* Reading passage *
◇ ◇ ◇

68 FR 171 pg. 52621 - Issuer Delisting; Notice of Application of Vestaur Securities, Inc. to Withdraw Its Common Stock, $.01 Par Value, From Listing and Registration on the New York Stock Exchange, Inc. File No. 1-02320
Type: NOTICEVolume: 68Number: 171Page: 52621
FR document: [FR Doc. 03-22514 Filed 9-3-03; 8:45 am]
Agency: Securities and Exchange Commission
Official PDF Version: PDF Version
SECURITIES AND EXCHANGE COMMISSION
Issuer Delisting; Notice of Application of Vestaur Securities, Inc. to Withdraw Its Common Stock, $.01 Par Value, From Listing and Registration on the New York Stock Exchange, Inc. File No. 1-02320
August 29, 2003.
Vestaur Securities, a State of Delaware corporation ("Issuer"), has filed an application with the Securities and Exchange Commission ("Commission"), pursuant to Section 12(d) of the Securities Exchange Act of 1934 ("Act")1and Rule 12d2-2(d) thereunder,2to withdraw its Common Stock ("Security"), from listing and registration on the New York Stock Exchange, Inc. ("NYSE" or "Exchange").

◇ ◇ ◇

* To be done *
Rewrite the stretch of the delisting notice from "68 FR 171 pg." through "August 29, 2003.", putting "NYSE" in place of "New York Stock Exchange".

◇ ◇ ◇

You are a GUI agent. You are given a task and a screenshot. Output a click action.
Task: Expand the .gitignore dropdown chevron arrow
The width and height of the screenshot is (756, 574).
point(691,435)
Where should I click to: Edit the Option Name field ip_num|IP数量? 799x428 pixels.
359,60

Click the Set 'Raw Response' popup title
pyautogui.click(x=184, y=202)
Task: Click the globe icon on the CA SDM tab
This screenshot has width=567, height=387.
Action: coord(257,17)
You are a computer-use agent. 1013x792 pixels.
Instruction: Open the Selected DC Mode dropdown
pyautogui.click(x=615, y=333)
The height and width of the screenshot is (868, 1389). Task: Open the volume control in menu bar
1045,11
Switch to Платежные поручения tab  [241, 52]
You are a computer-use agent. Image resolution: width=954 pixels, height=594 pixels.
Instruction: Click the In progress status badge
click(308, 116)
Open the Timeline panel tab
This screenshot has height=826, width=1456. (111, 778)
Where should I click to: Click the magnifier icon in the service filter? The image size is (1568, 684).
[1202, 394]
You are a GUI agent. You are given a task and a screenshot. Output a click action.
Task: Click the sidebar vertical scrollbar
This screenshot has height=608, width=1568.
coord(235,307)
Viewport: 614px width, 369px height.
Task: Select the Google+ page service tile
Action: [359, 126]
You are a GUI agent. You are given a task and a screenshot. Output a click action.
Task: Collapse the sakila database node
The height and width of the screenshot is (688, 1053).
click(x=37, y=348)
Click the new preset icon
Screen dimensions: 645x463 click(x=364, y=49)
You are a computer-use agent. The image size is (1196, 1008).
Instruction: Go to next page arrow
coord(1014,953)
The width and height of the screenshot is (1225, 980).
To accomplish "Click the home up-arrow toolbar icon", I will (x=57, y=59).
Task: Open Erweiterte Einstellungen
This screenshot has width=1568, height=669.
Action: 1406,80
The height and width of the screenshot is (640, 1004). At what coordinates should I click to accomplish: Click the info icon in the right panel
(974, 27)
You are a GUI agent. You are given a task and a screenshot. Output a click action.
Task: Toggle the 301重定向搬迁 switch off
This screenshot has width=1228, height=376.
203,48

◇ ◇ ◇

* Finished task *
68 FR 171 pg. 52621 - Issuer Delisting; Notice of Application of Vestaur Securities, Inc. to Withdraw Its Common Stock, $.01 Par Value, From Listing and Registration on the NYSE, Inc. File No. 1-02320
Type: NOTICEVolume: 68Number: 171Page: 52621
FR document: [FR Doc. 03-22514 Filed 9-3-03; 8:45 am]
Agency: Securities and Exchange Commission
Official PDF Version: PDF Version
SECURITIES AND EXCHANGE COMMISSION
Issuer Delisting; Notice of Application of Vestaur Securities, Inc. to Withdraw Its Common Stock, $.01 Par Value, From Listing and Registration on the NYSE, Inc. File No. 1-02320
August 29, 2003.